HUGHES, Robert. Expatriate Australian art critic on the nature and cultural consequences media and politician lying about the horrors of World War 1

Robert Studley Forrest Hughes, AO (28 July 1938 – 6 August 2012) was a US-based Australian-born art critic, writer, maker of television documentaries and author of “The Fatal Shore” (a history of convict transportation to Australia) and “the Shock of the New” (an analysis of modern Art) (see: http://en.wikipedia.org/wiki/Robert_Hughes_%28critic%29 )
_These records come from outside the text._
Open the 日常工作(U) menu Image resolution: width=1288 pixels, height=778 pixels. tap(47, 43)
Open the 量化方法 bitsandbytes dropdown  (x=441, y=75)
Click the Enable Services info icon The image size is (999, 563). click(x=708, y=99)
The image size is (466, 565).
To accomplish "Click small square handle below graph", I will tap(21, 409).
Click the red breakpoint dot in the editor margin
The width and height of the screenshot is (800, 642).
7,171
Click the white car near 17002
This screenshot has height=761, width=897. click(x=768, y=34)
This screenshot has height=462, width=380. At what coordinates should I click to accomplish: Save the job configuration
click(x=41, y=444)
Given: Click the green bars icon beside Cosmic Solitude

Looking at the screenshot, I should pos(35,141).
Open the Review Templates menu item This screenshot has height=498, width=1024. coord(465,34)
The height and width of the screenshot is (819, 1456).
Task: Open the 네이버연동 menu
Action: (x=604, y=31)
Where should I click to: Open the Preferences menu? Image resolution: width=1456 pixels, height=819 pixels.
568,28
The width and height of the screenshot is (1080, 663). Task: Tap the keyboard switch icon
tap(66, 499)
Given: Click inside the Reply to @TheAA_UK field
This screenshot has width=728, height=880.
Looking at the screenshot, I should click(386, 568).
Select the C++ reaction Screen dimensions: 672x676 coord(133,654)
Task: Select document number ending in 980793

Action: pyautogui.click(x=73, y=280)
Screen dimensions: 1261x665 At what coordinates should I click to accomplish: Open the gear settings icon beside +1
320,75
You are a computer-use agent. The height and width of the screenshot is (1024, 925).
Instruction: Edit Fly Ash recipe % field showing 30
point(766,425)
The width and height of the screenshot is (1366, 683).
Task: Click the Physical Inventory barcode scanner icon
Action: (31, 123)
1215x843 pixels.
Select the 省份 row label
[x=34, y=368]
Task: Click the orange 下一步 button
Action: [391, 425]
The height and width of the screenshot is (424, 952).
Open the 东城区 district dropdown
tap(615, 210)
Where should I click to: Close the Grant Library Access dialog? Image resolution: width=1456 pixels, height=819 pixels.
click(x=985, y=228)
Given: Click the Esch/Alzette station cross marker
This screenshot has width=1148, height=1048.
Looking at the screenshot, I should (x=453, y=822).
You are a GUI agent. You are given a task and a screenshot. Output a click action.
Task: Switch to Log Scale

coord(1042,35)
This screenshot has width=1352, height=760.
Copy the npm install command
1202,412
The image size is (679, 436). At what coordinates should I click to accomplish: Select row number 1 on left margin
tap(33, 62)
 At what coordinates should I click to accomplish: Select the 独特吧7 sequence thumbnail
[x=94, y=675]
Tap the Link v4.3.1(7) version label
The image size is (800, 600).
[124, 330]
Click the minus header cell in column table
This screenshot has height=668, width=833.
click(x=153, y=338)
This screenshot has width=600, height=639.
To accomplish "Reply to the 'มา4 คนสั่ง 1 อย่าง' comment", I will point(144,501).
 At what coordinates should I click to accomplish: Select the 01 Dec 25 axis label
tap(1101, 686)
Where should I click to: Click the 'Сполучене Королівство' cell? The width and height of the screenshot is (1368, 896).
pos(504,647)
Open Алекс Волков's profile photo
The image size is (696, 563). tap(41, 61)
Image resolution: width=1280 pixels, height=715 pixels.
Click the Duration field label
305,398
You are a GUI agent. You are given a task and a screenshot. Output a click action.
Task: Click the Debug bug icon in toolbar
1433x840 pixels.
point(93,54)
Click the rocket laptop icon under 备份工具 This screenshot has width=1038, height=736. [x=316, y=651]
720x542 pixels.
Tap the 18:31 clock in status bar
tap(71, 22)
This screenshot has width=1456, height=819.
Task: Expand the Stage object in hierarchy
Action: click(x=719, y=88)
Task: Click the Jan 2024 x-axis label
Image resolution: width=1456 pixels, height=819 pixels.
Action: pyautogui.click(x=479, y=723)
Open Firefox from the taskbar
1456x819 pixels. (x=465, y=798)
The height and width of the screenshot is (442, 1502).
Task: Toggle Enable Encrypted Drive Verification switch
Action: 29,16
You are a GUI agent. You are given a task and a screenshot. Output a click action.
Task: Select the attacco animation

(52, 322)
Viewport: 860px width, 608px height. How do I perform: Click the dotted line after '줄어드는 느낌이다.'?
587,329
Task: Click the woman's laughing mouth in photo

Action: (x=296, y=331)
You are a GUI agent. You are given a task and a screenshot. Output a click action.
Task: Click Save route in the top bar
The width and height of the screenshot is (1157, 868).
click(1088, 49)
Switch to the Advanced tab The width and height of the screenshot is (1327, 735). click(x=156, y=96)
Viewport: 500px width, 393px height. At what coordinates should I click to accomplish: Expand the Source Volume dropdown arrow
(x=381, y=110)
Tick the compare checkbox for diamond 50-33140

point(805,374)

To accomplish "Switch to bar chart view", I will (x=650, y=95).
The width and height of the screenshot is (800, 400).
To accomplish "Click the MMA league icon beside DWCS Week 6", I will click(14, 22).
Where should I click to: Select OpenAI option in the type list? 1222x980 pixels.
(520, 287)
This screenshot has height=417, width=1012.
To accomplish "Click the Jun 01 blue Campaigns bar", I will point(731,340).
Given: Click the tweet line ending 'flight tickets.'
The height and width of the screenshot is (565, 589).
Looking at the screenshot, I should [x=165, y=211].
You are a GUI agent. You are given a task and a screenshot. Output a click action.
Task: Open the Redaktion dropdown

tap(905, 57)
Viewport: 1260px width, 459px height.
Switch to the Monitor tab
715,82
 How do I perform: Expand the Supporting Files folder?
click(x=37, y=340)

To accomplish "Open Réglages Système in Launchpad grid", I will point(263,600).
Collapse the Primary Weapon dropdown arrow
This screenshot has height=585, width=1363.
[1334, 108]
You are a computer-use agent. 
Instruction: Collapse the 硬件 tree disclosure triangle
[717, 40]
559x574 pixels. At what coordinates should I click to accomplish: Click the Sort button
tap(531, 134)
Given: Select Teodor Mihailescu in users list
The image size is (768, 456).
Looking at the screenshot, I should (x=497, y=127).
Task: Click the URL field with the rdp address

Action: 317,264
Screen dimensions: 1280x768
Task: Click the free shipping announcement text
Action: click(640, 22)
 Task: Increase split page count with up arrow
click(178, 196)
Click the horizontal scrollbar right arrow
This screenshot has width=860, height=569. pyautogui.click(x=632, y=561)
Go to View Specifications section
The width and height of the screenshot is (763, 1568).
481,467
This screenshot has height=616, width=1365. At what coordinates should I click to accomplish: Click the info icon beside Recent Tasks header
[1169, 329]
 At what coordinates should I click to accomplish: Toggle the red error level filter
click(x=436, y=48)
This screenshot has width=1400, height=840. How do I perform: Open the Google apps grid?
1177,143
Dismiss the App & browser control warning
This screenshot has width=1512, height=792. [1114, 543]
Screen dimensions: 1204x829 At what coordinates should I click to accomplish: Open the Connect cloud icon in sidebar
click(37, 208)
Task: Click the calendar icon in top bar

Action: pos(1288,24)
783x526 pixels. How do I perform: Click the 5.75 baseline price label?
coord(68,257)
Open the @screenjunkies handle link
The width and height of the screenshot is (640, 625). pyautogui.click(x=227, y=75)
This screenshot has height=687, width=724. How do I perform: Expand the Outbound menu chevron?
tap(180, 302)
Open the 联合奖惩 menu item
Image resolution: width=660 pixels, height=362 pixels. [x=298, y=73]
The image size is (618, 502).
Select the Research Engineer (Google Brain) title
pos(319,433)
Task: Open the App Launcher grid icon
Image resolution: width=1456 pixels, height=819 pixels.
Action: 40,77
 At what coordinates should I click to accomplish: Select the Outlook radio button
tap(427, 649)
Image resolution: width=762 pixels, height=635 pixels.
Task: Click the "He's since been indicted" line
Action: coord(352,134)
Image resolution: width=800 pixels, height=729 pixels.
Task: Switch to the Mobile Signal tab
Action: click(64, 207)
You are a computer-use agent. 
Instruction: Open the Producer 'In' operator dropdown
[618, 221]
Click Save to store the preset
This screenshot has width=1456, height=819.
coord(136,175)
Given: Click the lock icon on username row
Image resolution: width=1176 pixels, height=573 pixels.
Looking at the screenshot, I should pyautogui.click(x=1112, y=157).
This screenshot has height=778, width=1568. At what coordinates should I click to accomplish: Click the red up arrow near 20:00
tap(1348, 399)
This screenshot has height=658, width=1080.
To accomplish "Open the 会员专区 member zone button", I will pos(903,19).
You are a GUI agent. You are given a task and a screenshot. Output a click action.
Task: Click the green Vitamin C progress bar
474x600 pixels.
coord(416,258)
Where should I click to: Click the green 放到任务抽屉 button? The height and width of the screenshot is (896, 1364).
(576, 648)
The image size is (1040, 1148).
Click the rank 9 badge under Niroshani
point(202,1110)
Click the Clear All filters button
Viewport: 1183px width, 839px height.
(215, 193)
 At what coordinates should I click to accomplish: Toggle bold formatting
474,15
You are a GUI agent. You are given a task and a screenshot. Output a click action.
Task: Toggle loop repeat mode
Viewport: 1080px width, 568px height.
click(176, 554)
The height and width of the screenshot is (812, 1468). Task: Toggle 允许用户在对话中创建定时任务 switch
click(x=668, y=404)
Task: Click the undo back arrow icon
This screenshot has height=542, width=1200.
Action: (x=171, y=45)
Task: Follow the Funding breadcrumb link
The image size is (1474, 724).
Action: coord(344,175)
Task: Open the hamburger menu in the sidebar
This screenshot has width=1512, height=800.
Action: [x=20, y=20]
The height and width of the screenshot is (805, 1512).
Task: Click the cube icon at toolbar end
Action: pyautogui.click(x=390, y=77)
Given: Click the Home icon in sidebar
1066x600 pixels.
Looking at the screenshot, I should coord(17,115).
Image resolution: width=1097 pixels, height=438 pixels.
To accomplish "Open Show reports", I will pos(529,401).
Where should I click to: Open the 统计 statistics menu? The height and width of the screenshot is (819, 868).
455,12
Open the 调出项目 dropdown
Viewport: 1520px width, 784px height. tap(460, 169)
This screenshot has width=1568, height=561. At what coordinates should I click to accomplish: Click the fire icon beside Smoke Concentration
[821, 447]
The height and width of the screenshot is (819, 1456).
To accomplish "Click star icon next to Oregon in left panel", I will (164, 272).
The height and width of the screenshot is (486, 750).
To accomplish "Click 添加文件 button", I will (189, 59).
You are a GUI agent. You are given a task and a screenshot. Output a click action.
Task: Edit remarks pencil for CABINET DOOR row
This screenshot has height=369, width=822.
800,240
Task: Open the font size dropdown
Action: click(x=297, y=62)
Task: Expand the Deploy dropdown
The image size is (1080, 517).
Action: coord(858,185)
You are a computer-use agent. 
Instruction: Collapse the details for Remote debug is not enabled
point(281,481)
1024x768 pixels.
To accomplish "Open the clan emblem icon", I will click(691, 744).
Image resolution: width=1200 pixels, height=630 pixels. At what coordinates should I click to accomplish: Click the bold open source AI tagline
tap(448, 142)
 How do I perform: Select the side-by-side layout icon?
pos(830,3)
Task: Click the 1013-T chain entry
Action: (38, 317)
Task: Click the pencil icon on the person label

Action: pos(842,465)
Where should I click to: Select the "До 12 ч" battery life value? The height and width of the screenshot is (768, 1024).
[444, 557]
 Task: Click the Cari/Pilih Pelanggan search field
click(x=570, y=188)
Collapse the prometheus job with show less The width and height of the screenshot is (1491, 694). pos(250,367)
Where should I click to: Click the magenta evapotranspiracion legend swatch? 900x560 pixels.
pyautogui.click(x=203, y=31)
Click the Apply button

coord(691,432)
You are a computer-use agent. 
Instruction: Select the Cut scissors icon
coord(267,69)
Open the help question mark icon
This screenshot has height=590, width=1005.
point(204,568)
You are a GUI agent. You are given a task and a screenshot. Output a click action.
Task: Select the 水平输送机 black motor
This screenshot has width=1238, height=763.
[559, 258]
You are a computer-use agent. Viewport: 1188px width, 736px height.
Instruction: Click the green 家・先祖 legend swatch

Robert Hughes on the nature and cultural consequences of media and politician lying about the horrors of WW1 (1980): “What would the later history of modern art have been, if the Great war had never been fought? It is impossible to know. The war gutted an entire generation … But one can indicate what war did to culture. The fact that its reality was incommunicable to non-combatants, those home jingoes whom Wilfred Owen dreamed of slaughtering with a tank – “then there’d be no more jokes in music halls/ To mock the shattered bodies round Bapaume” – opened a vast gap of experience between the ones who had fought, mostly young men,, and their civilian elders. Thus the war started the first of the exacerbated conflicts of generation that would mark modern culture right through to the 1960s … After the catastrophes of Verdun and the Somme, this generation – or. at least, those of it who had dome time in the trenches – knew it had been lied to. Its generals, bunglers like Haig and cattle-herders like Joffre, had lied about the nature and length of the war. Its politicians had lied about its causes, and a compliant self-censoring press had seen to it that very little of the realities of war, not even a photo of a corpse, found its ways into any French, German, or British newspaper. Never had there been a wider gap between official language and perceived reality. When the war finally ended, it was necessary for both sides to maintain, indeed to inflate, the myth of sacrifice so that the whole affair would not be seen for what it was: a meaningless waste of millions of lives. Logically if the flower of youth had been cut down in Flanders, the survivors were not the flower: the dead were superior to the traumatized living. In this way, the virtual destruction of a generation furthering increased the distance between the old and the young, between the official and the unofficial. One result of this was a hatred, among certain artists, of all forms of authority, all traditional modes. But the main result was a longing for a clean slate.” [1].

[1]. Robert Hughes, “The Shock of the New” (Knopf, 1980), pp59-60.